Railway electrification and HS2

Network Rail published a strategy essentially stating that most of the Great Britain railway network should be electrified with 25 kV overhead wires, and hydrogen and batteries should be reserved for special cases. (In the case of hydrogen this is good, as making the hydrogen uses a large amount of energy. There is no need for railways to use hydrogen ever, or even batteries except in depots or maybe for very short branch lines.)

https://www.networkrail.co.uk/wp-content/uploads/2020/09/Traction-Decarbonisation-Network-Strategy-Interim-Programme-Business-Case.pdf

So why do the UK government hate the idea of such investment? Indeed, they seem a LOT more keen to have OLE on roads than on railways!

A similar argument can be made re opposition to HS2. My issue is that it is insufficiently ambitious, even as proposed never mind with the misguided government cuts. I would make one change. The western leg of HS2, including Birmingham to Toton, should be built in full, and should be extended to Holyhead, Cairnryan, Glasgow and Edinburgh.

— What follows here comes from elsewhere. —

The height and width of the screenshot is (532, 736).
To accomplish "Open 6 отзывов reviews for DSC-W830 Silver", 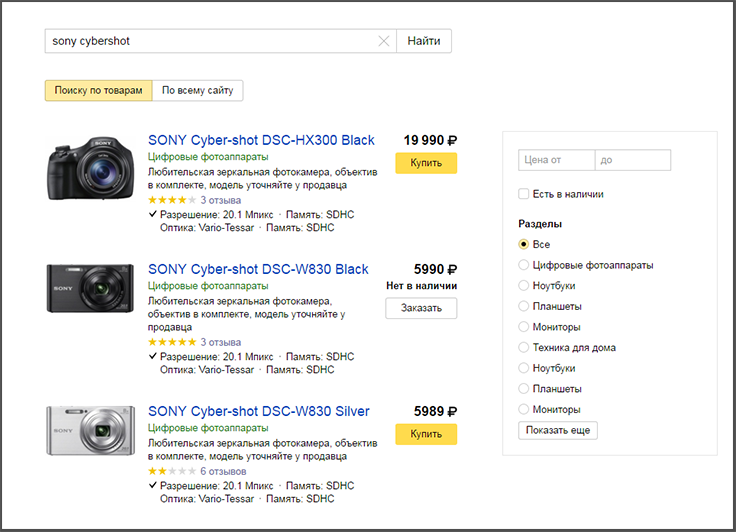I will click(223, 471).
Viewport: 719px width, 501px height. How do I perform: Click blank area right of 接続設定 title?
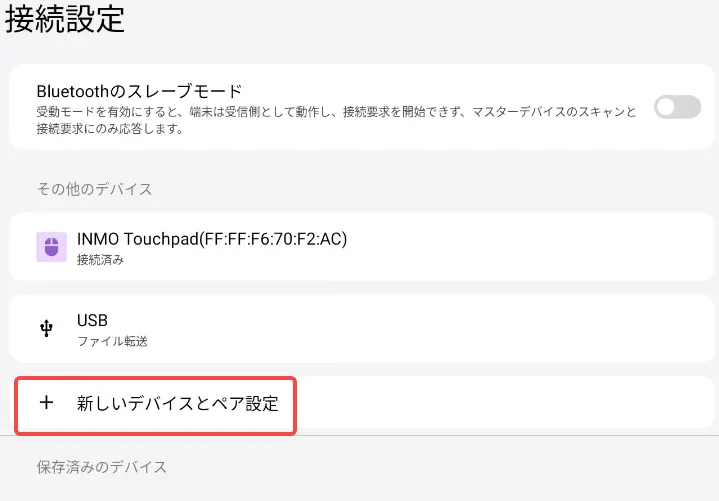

The eastern leg of HS2 should still be built but it should be called HS5 and run from St Pancras to Leicester, Toton, Sheffield, Leeds, York, Newcastle, Edinburgh, Glasgow, Aberdeen and Inverness. (Between Toton and Sheffield/York, and with the Birmingham to Toton bit, this is what the eastern leg would have been in any case.)

In case anyone asks - HS3 is "Northern Powerhouse Rail", also massively cut (so much for the government caring about the "red wall"). HS4 would be London to Swansea and Penzance, basically a replacement for the Great Western Main Line.